* _CHECK YOUR UNDERSTANDING_:
a - In the passage on fever data and shutdowns, on what date were schools in Manhattan closed?
b - Summarize the passage on fever data and shutdowns in two sentences.
c - Continue the passage on fever data and shutdowns from its last sentence.

* _SOURCE PASSAGE_:
┌────────

Result: The exhortations to practice social distancing don’t do much. The forcible shutdowns do.

For some hard-hit cities, Kinsa also sent The New York Times fever data plotted on a timeline of restrictions enacted by mayors or governors.

Those graphs, Dr. Schaffner noted, showed that simply declaring a state of emergency or limiting the size of public gatherings did not affect the number of people reporting fevers.

But closing restaurants and bars and asking people to stay in their homes produced dramatic results in all three cities.

For example, in Manhattan, reports of fevers steadily rose during early March, despite a declaration of emergency on March 7 and an order on March 12 that public gatherings be restricted to less than 500 people.

The turning point began on March 16, the day schools were closed. Bars and restaurants were closed the next day, and a stay-at-home order took effect on March 20. By March 23, new fevers in Manhattan were below their March 1 levels.

└────────

* _GIVEN INFORMATION_:
┌────────

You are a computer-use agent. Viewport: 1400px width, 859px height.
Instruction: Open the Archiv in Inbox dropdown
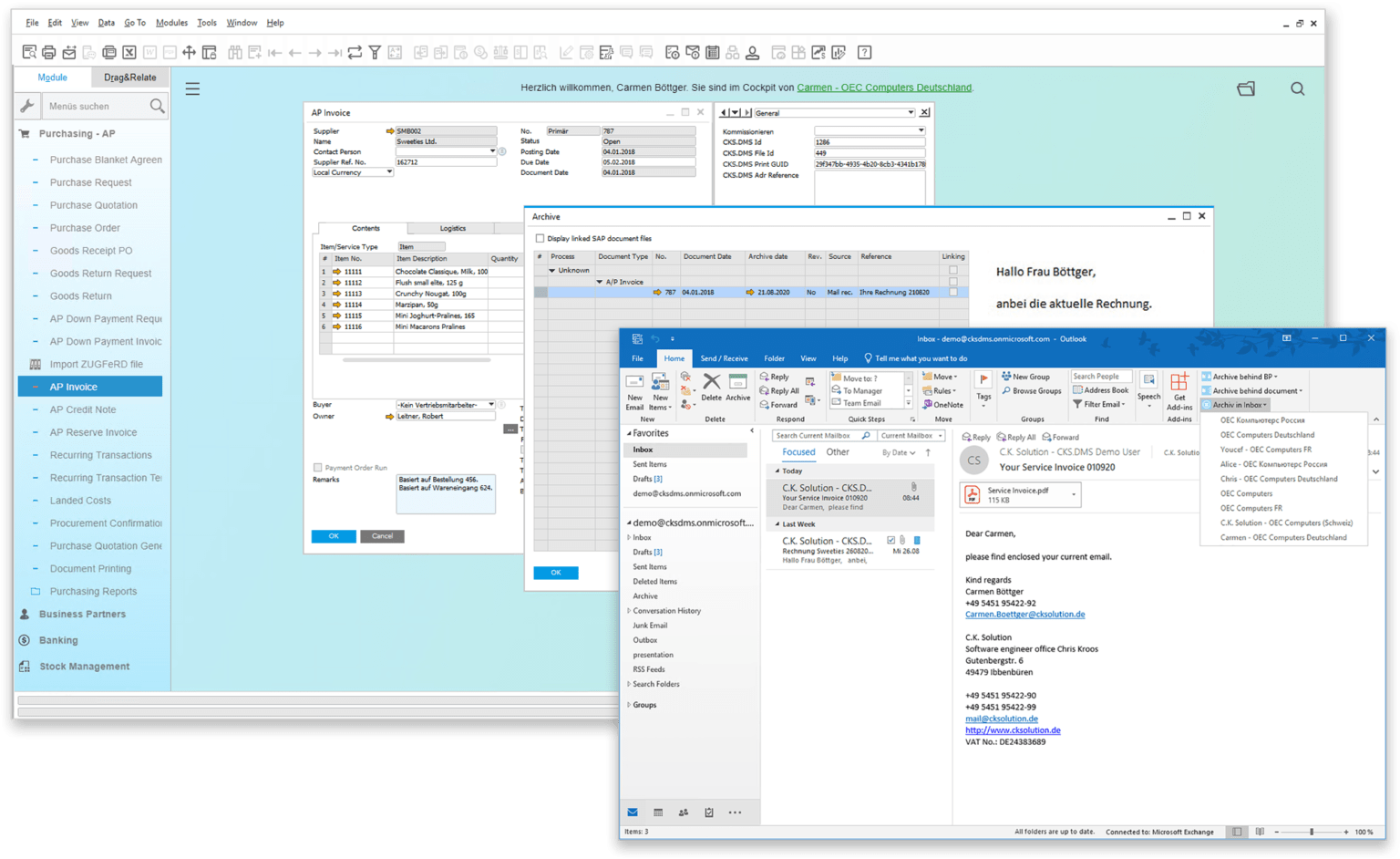point(1237,404)
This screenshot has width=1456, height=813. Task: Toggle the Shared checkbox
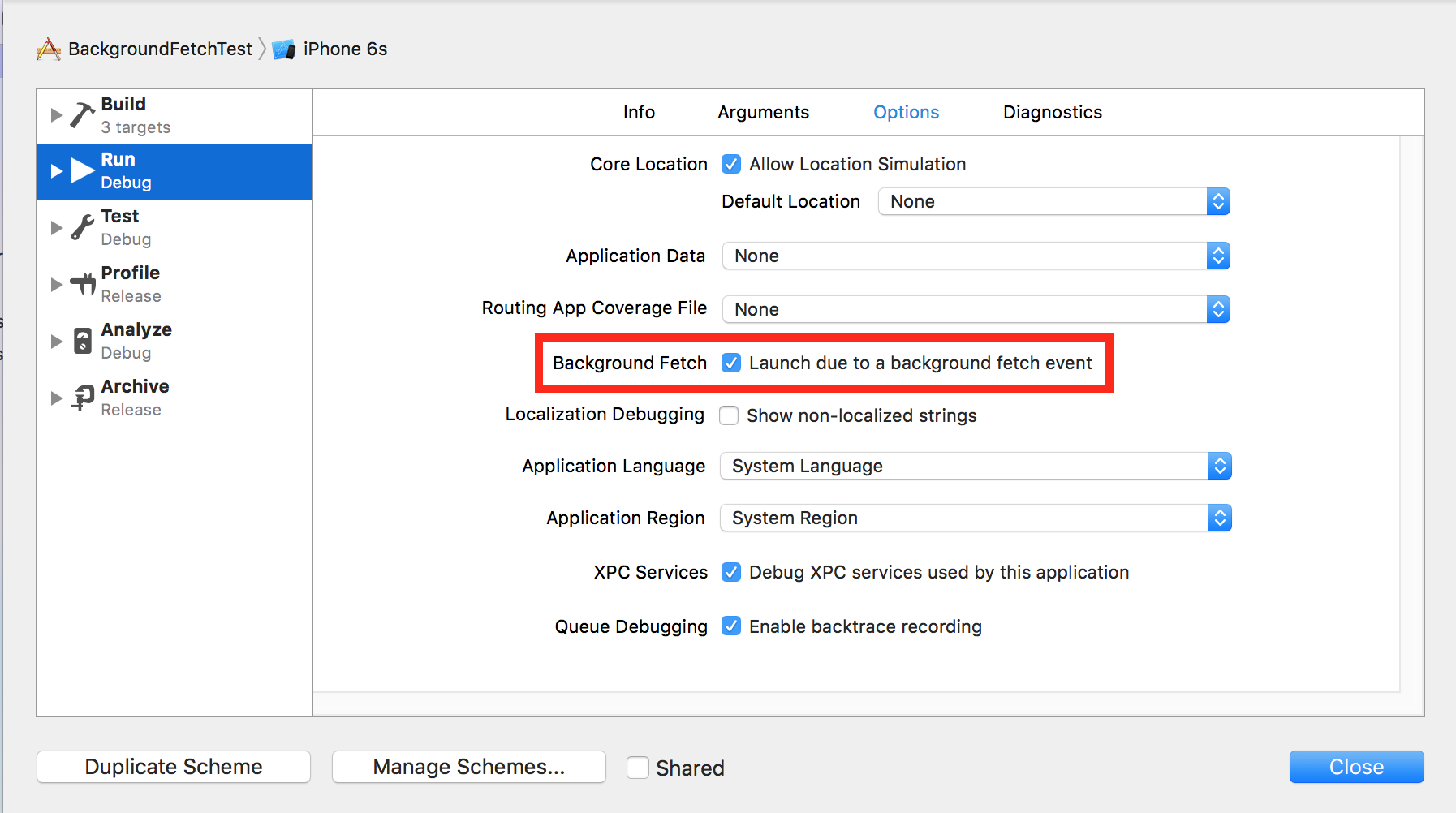(638, 768)
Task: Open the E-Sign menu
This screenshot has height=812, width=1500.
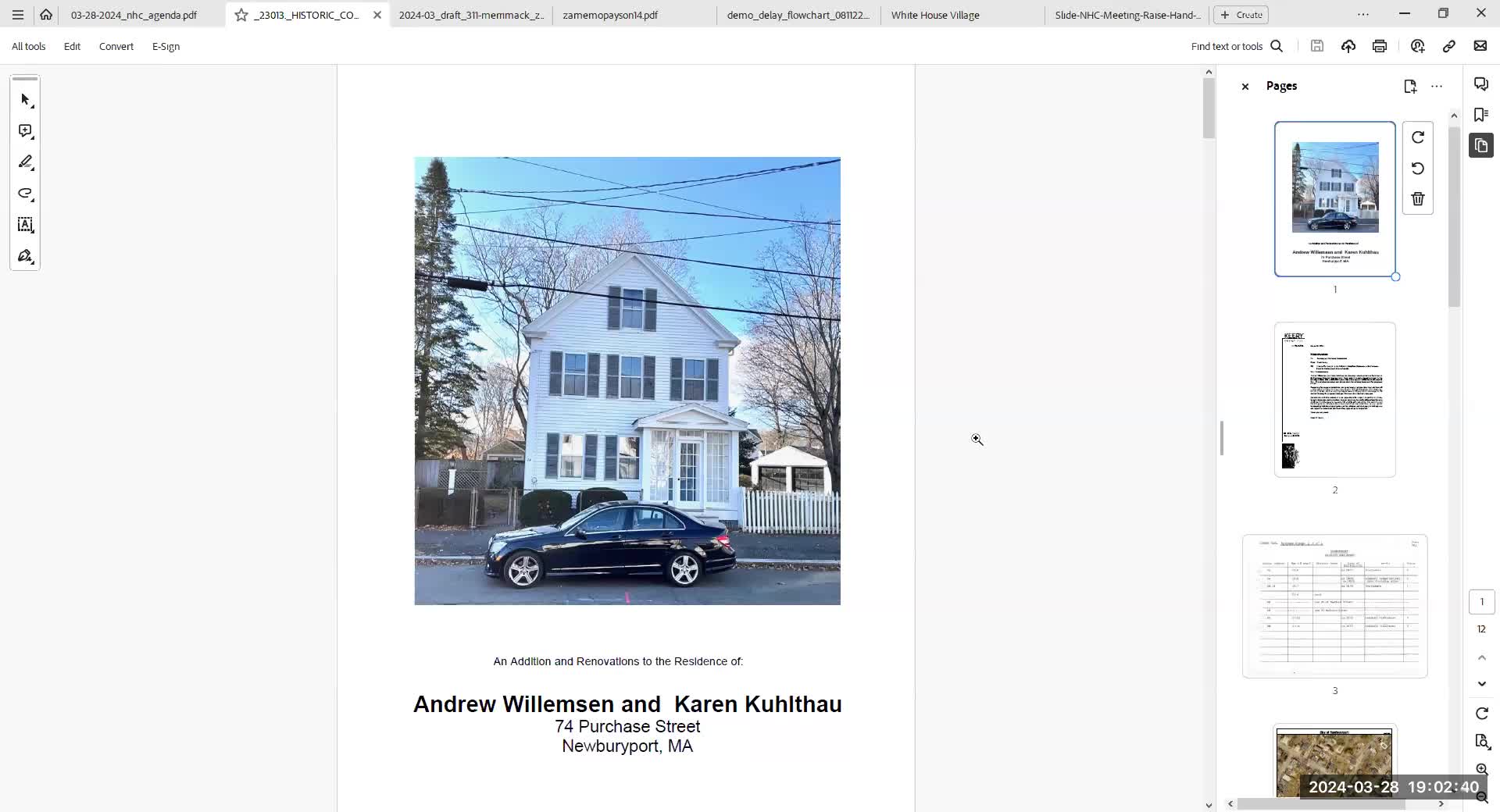Action: coord(166,46)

└────────

* _ANSWERS TO THE EXERCISES_:
a - March 16

b - Kinsa's fever data, plotted against local restrictions, showed that declaring a state of emergency or limiting public gatherings did not affect fever reports, while closing restaurants and bars and ordering people to stay home produced dramatic results in all three cities. In Manhattan, fevers rose through early March despite the March 7 emergency declaration and the March 12 gathering limit, then turned after schools closed on March 16, and by March 23 new fevers were below their March 1 levels.

c -
Bill de Blasio dawdled for weeks about whether to close NYC’s schools until finally relenting under heavy pressure, including from his own staff. If he had shut schools two weeks earlier instead of urging New Yorkers to “get out on the town,” the city might be approaching a smaller peak of COVID-19 cases at this very moment. Instead they’re still a week or two away with a much bigger mountain to climb. The shutdown effect in Miami was dramatic too, according to Kinsa’s founder. He told the Times that fever rates there continued to soar past the declaration of emergency on March 12 and even the closure of schools on March 16. Not until bars and restaurants were finally shuttered on March 18 did they begin to diminish.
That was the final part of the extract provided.